• [Work to be completed]: What is needed is an exact copy of the lines from the one containing "The height and" through the last line of the entries below, both included.

:: Source records

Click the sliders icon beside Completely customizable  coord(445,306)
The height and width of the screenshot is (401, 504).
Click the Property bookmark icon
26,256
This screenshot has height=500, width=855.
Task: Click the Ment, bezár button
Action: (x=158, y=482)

::::

• [Solved exercise]:
The height and width of the screenshot is (401, 504).
Click the Property bookmark icon
26,256
This screenshot has height=500, width=855.
Task: Click the Ment, bezár button
Action: (x=158, y=482)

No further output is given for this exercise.